◆ Quoted passage ◆
###

A low-tech sensor based on sound frequencies could provide an affordable way to detect counterfeit and adulterated drugs.
The device – built by an engineer at the University of California Riverside – can be used to identify substances based on the density of the liquid. The idea behind the research is that comparing the density of a suspicious liquid medicine to the density of the same confirmed product can determine whether the medicines are made of the same components.
The inspiration for the research was based off the fact that frequencies of sound created by an instrument are determined by the physical properties of the instrument; as an example, the length and tension of a guitar string affects the pitch of a note.
William Grover, an assistant professor of bioengineering at UCR’s Marlan and Rosemary Bourns College of Engineering asked, “could we add a sample to a musical instrument, measure the result change in the instrument’s notes, and use this change to determine information about the sample and its properties?”
Grover and his team modified a mbira, a musical instrument originating in Africa made of metal prongs attached to a soundboard. The prongs play different notes when plucked with a finger, but when the prongs were replaced with a length of metal tubing and filled with a liquid, Grover could compare the frequency of the musical notes made by the instrument when the tube was either full or empty, to measure the liquid’s density. Empty, the tube played a G sharp note, and when filled with water, it played an F sharp note.
The optimum mbira sensor tube had thin walls, and a length no shorter than 50 millimetres, and Grover’s students measured the density of as many different liquids as they could, but eventually settled on detecting dangerous medicines as the first application for their sensor. Crucially, the device can be constructed from off-the-shelf or discarded materials, sidestepping the need for expensive equipment used by expert technicians. They have published their work in the journal ACS Omega.
One notorious addition to counterfeit cold medicines is diethylene glycol which can be easily mistaken for glycerol, an excipient commonly used in many cold and flue medicines. An inexpensive sensor to differentiate between the two could save lives, as DEG is a poison that has caused many people to die – most recently causing the death of at least 84 Nigerian children between ages of two months and seven years in 2008 who ingested it in teething syrup.
The researchers calibrated the sensor to make sure it could tell the difference between glycerol and DEG, a difference of 10 hertz when analysed with a website created for this specific experiment. This difference is too small to be noticed by ear, but someone using the mbira sensor and a smartphone could distinguish between the two using the software.
Once the sensor had been calibrated, the researchers tested six different batches of a common cold and flu medicine collected from different pharmacies in the surrounding area. All samples made the same musical note when loaded into the sensor, which suggests all the samples were authentic and identical, and any sample making a different note must be different chemically and therefore counterfeit.

###

◆ Extracted information ◆
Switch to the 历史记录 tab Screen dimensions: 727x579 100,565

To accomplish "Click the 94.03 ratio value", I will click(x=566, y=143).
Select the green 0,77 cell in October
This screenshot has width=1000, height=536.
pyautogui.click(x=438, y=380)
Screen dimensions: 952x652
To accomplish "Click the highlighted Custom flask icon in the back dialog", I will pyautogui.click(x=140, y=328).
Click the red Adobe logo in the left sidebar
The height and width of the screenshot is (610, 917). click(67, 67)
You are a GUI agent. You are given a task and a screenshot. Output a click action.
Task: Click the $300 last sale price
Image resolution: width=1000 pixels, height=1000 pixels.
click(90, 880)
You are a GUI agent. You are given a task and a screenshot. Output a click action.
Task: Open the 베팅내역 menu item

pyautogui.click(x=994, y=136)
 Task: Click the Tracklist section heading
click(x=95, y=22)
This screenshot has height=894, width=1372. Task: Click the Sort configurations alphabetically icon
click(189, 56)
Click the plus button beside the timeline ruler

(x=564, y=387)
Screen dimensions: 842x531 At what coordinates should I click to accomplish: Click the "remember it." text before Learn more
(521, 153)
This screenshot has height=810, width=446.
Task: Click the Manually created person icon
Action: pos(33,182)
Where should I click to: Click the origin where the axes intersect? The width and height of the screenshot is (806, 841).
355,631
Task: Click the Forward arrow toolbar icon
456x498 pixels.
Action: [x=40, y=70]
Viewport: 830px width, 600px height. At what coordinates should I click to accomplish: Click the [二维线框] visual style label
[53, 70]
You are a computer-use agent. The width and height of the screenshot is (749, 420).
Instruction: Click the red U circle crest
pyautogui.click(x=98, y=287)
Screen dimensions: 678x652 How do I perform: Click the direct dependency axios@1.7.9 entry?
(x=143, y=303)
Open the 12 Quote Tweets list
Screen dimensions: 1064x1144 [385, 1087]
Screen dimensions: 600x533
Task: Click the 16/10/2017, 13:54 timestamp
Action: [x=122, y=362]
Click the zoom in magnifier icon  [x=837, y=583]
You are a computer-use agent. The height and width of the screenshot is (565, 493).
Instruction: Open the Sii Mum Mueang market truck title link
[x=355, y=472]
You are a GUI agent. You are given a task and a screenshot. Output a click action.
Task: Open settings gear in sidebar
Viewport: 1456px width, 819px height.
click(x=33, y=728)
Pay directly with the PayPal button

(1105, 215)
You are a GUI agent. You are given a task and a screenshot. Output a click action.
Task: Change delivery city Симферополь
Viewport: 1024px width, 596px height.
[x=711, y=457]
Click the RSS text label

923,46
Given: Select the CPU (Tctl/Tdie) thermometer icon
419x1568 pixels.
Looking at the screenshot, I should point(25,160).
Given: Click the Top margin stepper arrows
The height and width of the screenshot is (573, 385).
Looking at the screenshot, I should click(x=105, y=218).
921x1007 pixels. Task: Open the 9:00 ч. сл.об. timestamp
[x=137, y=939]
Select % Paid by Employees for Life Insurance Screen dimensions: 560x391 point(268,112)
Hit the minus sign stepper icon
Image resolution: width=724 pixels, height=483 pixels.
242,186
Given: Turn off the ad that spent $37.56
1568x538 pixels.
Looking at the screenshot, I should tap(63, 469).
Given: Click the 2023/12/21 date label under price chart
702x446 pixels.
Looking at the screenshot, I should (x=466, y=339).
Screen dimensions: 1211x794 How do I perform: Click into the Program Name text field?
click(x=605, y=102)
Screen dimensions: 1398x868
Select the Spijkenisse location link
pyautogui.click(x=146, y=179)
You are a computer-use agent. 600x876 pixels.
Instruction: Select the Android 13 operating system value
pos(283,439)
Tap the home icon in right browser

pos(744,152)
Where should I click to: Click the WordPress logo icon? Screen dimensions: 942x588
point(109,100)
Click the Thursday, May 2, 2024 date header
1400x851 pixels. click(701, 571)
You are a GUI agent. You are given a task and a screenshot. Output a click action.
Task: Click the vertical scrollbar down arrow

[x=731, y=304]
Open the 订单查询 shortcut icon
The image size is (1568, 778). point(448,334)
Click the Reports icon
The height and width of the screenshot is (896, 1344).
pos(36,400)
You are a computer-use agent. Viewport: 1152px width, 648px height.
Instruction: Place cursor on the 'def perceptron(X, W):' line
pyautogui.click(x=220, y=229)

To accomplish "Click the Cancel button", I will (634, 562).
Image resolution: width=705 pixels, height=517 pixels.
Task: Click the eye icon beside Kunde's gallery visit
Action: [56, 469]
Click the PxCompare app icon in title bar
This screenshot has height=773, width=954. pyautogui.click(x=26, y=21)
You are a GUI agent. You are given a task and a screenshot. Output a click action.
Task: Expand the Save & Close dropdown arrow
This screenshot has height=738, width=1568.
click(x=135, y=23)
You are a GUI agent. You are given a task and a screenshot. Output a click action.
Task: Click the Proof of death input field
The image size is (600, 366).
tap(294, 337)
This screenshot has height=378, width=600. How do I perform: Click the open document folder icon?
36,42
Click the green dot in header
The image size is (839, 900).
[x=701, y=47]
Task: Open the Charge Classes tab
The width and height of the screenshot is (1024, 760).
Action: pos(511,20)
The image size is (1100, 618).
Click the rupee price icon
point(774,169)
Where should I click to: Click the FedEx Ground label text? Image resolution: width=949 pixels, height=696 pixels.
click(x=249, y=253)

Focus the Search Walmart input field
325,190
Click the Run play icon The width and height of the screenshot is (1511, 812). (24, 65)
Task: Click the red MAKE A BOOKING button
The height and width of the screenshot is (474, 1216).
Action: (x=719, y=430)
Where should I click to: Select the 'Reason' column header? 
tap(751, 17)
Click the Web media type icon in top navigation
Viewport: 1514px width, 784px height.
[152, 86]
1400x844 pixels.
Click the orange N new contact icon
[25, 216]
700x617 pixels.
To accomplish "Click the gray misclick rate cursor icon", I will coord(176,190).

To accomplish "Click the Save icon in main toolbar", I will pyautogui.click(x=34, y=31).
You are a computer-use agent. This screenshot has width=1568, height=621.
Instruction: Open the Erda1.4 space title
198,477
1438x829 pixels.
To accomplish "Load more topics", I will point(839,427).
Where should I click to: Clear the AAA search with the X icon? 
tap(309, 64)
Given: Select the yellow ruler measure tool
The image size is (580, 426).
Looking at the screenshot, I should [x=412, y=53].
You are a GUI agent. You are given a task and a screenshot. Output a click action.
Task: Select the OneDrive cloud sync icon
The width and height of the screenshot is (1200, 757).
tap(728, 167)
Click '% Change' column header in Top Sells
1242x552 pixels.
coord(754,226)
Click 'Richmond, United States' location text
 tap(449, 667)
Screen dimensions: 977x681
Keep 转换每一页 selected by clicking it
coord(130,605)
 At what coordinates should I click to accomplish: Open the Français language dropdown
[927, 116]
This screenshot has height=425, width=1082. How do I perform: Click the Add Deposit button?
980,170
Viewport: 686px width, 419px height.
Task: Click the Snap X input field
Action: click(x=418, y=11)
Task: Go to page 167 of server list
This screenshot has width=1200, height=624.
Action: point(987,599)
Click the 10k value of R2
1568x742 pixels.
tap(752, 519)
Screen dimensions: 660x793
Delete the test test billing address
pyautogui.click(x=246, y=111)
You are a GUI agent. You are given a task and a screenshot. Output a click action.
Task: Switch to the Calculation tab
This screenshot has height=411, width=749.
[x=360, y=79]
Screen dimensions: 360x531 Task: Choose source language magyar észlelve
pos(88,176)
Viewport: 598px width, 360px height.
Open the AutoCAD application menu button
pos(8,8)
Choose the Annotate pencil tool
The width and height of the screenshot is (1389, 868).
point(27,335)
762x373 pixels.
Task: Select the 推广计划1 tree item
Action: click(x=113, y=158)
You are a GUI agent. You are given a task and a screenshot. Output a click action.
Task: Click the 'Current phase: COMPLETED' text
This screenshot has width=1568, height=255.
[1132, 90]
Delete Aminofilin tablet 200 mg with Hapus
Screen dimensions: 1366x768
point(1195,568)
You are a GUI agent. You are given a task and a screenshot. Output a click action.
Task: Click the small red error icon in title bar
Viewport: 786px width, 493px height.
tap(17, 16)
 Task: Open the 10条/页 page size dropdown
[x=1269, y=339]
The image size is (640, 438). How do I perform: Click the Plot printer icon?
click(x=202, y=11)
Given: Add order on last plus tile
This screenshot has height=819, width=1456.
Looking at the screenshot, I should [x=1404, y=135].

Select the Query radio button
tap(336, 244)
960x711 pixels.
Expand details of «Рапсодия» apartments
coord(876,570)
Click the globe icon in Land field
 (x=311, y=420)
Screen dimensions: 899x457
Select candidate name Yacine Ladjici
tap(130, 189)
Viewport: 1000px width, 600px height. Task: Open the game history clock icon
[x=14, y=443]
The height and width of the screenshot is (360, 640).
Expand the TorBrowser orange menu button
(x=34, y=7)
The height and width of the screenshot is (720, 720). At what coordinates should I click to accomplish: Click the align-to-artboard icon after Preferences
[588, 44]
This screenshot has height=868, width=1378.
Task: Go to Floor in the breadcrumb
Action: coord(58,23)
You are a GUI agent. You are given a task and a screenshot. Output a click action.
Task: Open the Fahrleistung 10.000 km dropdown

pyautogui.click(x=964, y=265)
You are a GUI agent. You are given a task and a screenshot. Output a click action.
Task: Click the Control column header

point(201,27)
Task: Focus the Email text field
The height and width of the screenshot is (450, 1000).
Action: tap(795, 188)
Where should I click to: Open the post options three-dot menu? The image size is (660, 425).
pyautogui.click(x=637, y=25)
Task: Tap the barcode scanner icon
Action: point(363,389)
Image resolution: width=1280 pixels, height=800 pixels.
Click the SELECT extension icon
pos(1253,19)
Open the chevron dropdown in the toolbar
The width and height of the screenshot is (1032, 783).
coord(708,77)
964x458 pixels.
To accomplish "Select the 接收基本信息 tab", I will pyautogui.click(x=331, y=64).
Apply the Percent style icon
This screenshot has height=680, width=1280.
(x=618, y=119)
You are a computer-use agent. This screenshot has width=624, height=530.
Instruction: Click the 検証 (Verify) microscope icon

###

◆ To do ◆
#1 Name every chemical substance mentioned in the sound-sensor article.
#2 Rewrite the passage of the sound-sensor article between "A low-tech sensor" and "pitch of a note.", inclusive, replacing "guitar" with "violin".

◆ Expected responses ◆
#1 water, diethylene glycol (DEG), glycerol

#2
A low-tech sensor based on sound frequencies could provide an affordable way to detect counterfeit and adulterated drugs.
The device – built by an engineer at the University of California Riverside – can be used to identify substances based on the density of the liquid. The idea behind the research is that comparing the density of a suspicious liquid medicine to the density of the same confirmed product can determine whether the medicines are made of the same components.
The inspiration for the research was based off the fact that frequencies of sound created by an instrument are determined by the physical properties of the instrument; as an example, the length and tension of a violin string affects the pitch of a note.